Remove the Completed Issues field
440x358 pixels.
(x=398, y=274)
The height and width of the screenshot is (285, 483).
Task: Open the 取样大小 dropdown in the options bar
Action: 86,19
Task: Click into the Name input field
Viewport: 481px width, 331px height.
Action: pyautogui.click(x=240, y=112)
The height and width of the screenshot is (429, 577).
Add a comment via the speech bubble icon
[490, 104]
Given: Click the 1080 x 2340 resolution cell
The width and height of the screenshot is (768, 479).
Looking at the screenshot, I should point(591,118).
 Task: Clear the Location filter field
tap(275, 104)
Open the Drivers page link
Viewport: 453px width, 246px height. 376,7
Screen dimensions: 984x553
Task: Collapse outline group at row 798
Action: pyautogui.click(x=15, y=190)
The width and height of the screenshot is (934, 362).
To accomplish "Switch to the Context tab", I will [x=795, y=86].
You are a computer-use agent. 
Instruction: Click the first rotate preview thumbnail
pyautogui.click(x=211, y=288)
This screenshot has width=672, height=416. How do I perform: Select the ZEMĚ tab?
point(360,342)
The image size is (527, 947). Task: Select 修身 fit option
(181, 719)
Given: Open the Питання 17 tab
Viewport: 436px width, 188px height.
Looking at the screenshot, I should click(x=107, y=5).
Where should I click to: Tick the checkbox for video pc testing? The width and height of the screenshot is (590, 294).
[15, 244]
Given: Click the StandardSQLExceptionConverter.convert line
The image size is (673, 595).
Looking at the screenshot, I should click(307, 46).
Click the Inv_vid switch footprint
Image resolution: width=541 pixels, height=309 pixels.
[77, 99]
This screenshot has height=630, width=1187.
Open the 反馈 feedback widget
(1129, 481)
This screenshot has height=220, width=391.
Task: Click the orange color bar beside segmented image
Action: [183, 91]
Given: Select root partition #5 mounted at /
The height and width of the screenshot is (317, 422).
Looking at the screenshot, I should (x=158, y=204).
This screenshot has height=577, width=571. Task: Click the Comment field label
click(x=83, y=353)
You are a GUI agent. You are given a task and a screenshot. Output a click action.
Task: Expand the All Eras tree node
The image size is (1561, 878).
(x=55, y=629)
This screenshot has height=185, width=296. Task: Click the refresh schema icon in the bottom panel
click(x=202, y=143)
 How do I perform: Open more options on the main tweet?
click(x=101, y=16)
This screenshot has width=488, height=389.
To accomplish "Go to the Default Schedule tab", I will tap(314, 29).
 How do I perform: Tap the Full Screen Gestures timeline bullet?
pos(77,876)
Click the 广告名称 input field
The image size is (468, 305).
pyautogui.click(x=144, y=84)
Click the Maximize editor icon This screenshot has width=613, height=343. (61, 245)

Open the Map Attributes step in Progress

* _TASK DESCRIPTION_:
Each record above should be transcribed exactly.

* _RESPONSE AREA_:
Remove the Completed Issues field
440x358 pixels.
(x=398, y=274)
The height and width of the screenshot is (285, 483).
Task: Open the 取样大小 dropdown in the options bar
Action: 86,19
Task: Click into the Name input field
Viewport: 481px width, 331px height.
Action: pyautogui.click(x=240, y=112)
The height and width of the screenshot is (429, 577).
Add a comment via the speech bubble icon
[490, 104]
Given: Click the 1080 x 2340 resolution cell
The width and height of the screenshot is (768, 479).
Looking at the screenshot, I should point(591,118).
 Task: Clear the Location filter field
tap(275, 104)
Open the Drivers page link
Viewport: 453px width, 246px height. 376,7
Screen dimensions: 984x553
Task: Collapse outline group at row 798
Action: pyautogui.click(x=15, y=190)
The width and height of the screenshot is (934, 362).
To accomplish "Switch to the Context tab", I will [x=795, y=86].
You are a computer-use agent. 
Instruction: Click the first rotate preview thumbnail
pyautogui.click(x=211, y=288)
This screenshot has width=672, height=416. How do I perform: Select the ZEMĚ tab?
point(360,342)
The image size is (527, 947). Task: Select 修身 fit option
(181, 719)
Given: Open the Питання 17 tab
Viewport: 436px width, 188px height.
Looking at the screenshot, I should click(x=107, y=5).
Where should I click to: Tick the checkbox for video pc testing? The width and height of the screenshot is (590, 294).
[15, 244]
Given: Click the StandardSQLExceptionConverter.convert line
The image size is (673, 595).
Looking at the screenshot, I should click(307, 46).
Click the Inv_vid switch footprint
Image resolution: width=541 pixels, height=309 pixels.
[77, 99]
This screenshot has height=630, width=1187.
Open the 反馈 feedback widget
(1129, 481)
This screenshot has height=220, width=391.
Task: Click the orange color bar beside segmented image
Action: [183, 91]
Given: Select root partition #5 mounted at /
The height and width of the screenshot is (317, 422).
Looking at the screenshot, I should (x=158, y=204).
This screenshot has height=577, width=571. Task: Click the Comment field label
click(x=83, y=353)
You are a GUI agent. You are given a task and a screenshot. Output a click action.
Task: Expand the All Eras tree node
The image size is (1561, 878).
(x=55, y=629)
This screenshot has height=185, width=296. Task: Click the refresh schema icon in the bottom panel
click(x=202, y=143)
 How do I perform: Open more options on the main tweet?
click(x=101, y=16)
This screenshot has width=488, height=389.
To accomplish "Go to the Default Schedule tab", I will tap(314, 29).
 How do I perform: Tap the Full Screen Gestures timeline bullet?
pos(77,876)
Click the 广告名称 input field
The image size is (468, 305).
pyautogui.click(x=144, y=84)
Click the Maximize editor icon This screenshot has width=613, height=343. (61, 245)

Open the Map Attributes step in Progress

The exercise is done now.